#### Extracted information:
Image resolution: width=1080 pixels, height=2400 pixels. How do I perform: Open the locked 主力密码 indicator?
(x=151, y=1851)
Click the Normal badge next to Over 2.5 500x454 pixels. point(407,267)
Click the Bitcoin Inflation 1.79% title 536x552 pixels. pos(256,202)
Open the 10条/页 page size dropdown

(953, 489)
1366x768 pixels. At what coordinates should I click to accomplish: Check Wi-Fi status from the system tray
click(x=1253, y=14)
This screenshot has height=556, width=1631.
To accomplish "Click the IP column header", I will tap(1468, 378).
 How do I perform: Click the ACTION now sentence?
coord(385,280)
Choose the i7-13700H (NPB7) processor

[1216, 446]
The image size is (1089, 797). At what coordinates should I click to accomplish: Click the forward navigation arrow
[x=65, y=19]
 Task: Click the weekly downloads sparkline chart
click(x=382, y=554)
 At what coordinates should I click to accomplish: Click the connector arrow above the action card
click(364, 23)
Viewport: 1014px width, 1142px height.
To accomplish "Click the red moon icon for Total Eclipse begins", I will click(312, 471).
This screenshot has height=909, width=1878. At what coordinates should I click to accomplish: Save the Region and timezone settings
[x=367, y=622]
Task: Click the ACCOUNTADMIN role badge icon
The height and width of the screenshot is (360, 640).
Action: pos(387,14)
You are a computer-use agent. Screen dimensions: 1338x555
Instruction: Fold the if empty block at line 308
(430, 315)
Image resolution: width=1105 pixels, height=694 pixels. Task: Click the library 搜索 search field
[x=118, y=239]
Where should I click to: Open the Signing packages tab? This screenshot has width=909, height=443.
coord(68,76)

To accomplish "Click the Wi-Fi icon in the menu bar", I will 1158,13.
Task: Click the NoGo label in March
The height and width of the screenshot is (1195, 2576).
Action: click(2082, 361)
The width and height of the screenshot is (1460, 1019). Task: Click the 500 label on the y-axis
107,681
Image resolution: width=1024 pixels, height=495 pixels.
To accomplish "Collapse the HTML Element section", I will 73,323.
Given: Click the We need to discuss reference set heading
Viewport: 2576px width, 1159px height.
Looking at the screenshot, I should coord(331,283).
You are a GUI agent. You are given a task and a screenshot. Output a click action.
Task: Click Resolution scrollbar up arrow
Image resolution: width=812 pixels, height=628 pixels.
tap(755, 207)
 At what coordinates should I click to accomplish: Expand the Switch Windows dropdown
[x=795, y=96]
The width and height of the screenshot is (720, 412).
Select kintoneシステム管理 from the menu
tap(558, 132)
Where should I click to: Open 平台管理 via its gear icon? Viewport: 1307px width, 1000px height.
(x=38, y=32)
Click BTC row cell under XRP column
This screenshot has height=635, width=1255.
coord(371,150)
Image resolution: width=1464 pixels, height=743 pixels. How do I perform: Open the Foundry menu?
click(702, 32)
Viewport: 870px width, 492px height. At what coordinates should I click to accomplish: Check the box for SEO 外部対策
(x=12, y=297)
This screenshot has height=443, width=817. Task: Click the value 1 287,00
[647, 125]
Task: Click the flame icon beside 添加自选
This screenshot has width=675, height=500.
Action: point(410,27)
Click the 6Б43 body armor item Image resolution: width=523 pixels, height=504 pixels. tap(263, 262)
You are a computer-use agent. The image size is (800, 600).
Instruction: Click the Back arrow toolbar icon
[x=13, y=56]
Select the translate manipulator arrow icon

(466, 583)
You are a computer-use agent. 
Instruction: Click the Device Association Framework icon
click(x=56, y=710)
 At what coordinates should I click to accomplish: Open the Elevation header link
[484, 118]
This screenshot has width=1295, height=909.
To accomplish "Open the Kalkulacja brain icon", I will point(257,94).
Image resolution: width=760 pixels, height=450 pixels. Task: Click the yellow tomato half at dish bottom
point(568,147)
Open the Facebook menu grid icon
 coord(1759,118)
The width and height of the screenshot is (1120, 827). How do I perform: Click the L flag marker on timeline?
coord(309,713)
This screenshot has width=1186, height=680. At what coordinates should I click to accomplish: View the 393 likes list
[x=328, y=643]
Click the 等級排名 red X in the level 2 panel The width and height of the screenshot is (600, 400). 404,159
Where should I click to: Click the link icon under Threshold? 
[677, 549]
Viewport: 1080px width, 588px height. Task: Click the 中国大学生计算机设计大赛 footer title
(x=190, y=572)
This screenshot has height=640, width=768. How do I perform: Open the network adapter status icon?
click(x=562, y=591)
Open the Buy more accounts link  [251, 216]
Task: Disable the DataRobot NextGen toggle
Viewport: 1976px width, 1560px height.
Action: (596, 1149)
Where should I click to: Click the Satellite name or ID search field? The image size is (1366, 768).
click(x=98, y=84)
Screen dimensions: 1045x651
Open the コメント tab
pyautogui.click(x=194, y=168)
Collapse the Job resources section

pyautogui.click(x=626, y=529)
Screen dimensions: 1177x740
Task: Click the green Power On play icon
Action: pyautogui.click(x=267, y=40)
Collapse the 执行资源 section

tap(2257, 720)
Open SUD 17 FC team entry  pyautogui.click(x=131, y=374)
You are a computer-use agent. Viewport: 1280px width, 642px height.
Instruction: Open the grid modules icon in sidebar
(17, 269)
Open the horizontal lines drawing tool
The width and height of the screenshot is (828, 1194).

#### Request:
Starting at the line above that contains "You are a computer-use agent. The" and ending at the line that contains "click(x=56, y=710)", write those lines as a JSON list of strings, one string per line, leaving out blank lines.

#### Complete output:
[
  "You are a computer-use agent. The image size is (800, 600).",
  "Instruction: Click the Back arrow toolbar icon",
  "[x=13, y=56]",
  "Select the translate manipulator arrow icon",
  "(466, 583)",
  "You are a computer-use agent. ",
  "Instruction: Click the Device Association Framework icon",
  "click(x=56, y=710)"
]